I have a Drupal Multisite set up with hundreds of sites. I want to make some tables shared (like banners, and roles) so I don't have to update hundreds of sites when changing a banner (for example).
I know this can be done using these strings in settings.php:
$db_url = 'mysql://user:pwd@localhost/example_db';
$db_prefix = array(
'default' => '',
'users' => 'subsite2_',
'sessions' => 'subsite2_',
'authmap' => 'subsite2_',
);
But ... what if I have a multiple database setup as well? I have one database that holds all shared tables .. So in that database, I have the Banners table - that I want to have all the other sites to use.
The reason for a multiple database setup is because the whole multisite setup consists of hundreds of sites (and will be thousands by the end of this year) .. so every database only holds about 20-40 sites.. I suspect a lot of these tables can be shared..
hope someone can help. thanks!
Marco
There is a walkthrough to setup something like this. It aims at sharing only the user data, but the principle can be extended to more or less all tables. Note that it uses a 'trick' on the table prefixing logic by prepending not only (or not at all) a table name prefix, but also/only a database selector using the dot notation, e.g. someDatabase.someTable
. So I'm not sure how this would translate to a PostgreSQL backend. Also, it means that you're still restricted to a single database server, as there is (AFAIK) no mechanism to use two different database connections in a single Drupal instance.
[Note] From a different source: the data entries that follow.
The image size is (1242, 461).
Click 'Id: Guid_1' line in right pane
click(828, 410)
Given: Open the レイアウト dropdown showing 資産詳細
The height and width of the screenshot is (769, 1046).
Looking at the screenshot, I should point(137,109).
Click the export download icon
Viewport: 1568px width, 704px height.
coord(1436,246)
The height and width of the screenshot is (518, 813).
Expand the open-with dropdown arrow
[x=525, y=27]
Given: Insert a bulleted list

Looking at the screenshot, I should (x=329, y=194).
As an alternative, you might try to find a solution from the database engine side of things by 'mapping' your shared tables into the different database instances via some kind of replication/mirroring feature. That way you could use the standard Drupal multisite setup, doing the sharing of tables 'behind the back' of Drupal. Not sure how/if this would work and what consequences this would have on locking and other concurrency issues, though.
These two modules which sound like they might help (quotes are from their project pages):
Data:
Data module helps you model, manage and query related sets of tables. It offers an administration interface and a low level API for manipulating tables and accessing their contents. Data module provides Views integration for displaying table data and Drupal search integration for searching table content.
Table Wizard:
The Table Wizard facilitates dealing with database tables:
- It allows surfacing any table in the Drupal default database through Views 2.
- Relationships between the tables it manages can be defined, so views combining data in the tables can be constructed.
- It performs analysis of the tables it manages, reporting on empty fields, data ranges, ranges of string lengths, etc.
- It provides an API for other modules to views-enable their tables.
- It provides an API for importing data into tables in the Drupal default database (automatically doing the views integration above).
- It is bundled with an implementation of this API, for importing comma- and tab-delimited files.
If you are using mysql 5+ mysql views is a good way of sharing data across multiple sites in drupal. Not only it allows to have shared content but individual sites can have there own content.
devbee tutorial on mysql views in drupal. contains the detailed tutorial on how to implement it using taxomony.